Prior to January 1, 1996, the duty of a judge concerning possible misconduct
by another judge or an attorney was governed by section 100.3(b)(3) of
the Rules Governing Judicial Conduct, which stated:
(3) A judge shall take or initiate appropriate disciplinary measures against a judge or lawyer for unprofessional conduct of which the judge may become aware.
In a series of opinions interpreting that provision, the Committee concluded that any requirement to report "unprofessional conduct" of a judge to the State Commission on Judicial Conduct or of a lawyer to the appropriate attorneys' disciplinary committee, is dependent upon whether the judge concludes that the purported violation of judicial or professional ethics was "substantial." It is only in the event that the claimed violation was "substantial" that the obligation to proceed further comes into play. Further, the determination of whether the test of substantiality has been met is for the judge to make.
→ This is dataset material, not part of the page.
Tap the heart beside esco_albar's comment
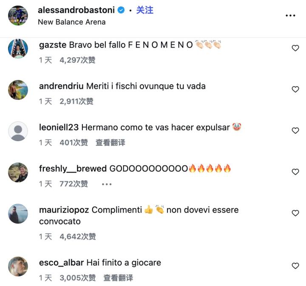Image resolution: width=306 pixels, height=286 pixels. click(295, 266)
As stated in Opinion 92-42 (Vol. IX):
As stated in prior opinions of the Advisory Committee on Judicial Ethics, a judge must determine whether the specific conduct at issue likely constitutes a "substantial" violation of professional or judicial ethics. If it does, he or she should report the conduct; if it does not, there is no ethical obligation to report, and the decision is at the judge's discretion. Conduct which is improper but not substantial or misconduct, thus not requiring reporting to the Commission on Judicial Conduct, still appropriately may be reported to the administrative judge. Advisory Committee on Judicial Ethics Opinion 91-36 (Vol. VII).
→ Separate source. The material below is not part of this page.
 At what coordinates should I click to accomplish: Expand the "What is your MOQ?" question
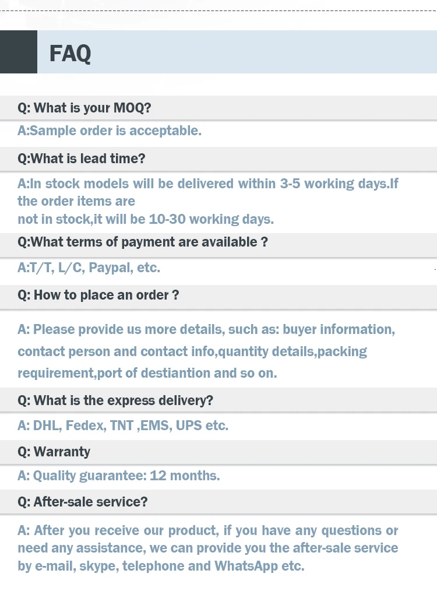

If the inquiring judge believes, on all the facts, that a violation of the rules occurred that was insubstantial or merely technical, the judge has the discretion whether or not to report the violation to the Commission on Judicial Conduct. See Advisory Committee on Judicial Ethics, Opinions 89-54 (Vol. III), 89-74 (Vol. IV), 89-75 (Vol. IV), 91-36 (Vol. VII) and 91-114 (Vol. VIII).
See also Opinion 93-14 (Vol. XI).
The revised Rules Governing Judicial Conduct, effective January 1, 1996,
adopted the following language with respect to the obligation of a judge
in this regard. (22 NYCRR 100.3[D]):
(1) A judge who receives information indicating a substantial likelihood that another judge has committed a substantial violation of this Part shall take appropriate action.
Thus, the revised rule, which governs the inquiry before the Committee, in effect, codifies the test of substantiality as enunciated by the Committee in its opinions interpreting the prior rule. That is, as stated in Opinion 92-42 (Vol. IX), if the judge believes that a "violation of the rules occurred that was insubstantial or merely technical", the judge has discretion whether to proceed further. It is only if the judge makes the determination that there is a substantial question of fitness that the rule imposes any obligation to proceed. And as this Committee has previously discussed with respect to the prior rule (Opinions 93-71(Vol. XI), 92-42 (Vol. IX), 90-13 (Vol. V)), the Committee, as a matter of general practice, cannot serve as a screening body with respect to particular facts that are alleged to show a "substantial violation" of the Rules. The inquiring judge must make that determination for himself or herself.
Accordingly, if the conclusion reached by the inquiring judge is that what
occurred in this matter constituted a substantial violation of the Rules,
the judge is obligated to take appropriate action. If, on the other hand,
the judge concludes that under all the circumstances, what occurred was
insubstantial or merely a technical violation of the Rules, the matter
is left to the judge's discretion.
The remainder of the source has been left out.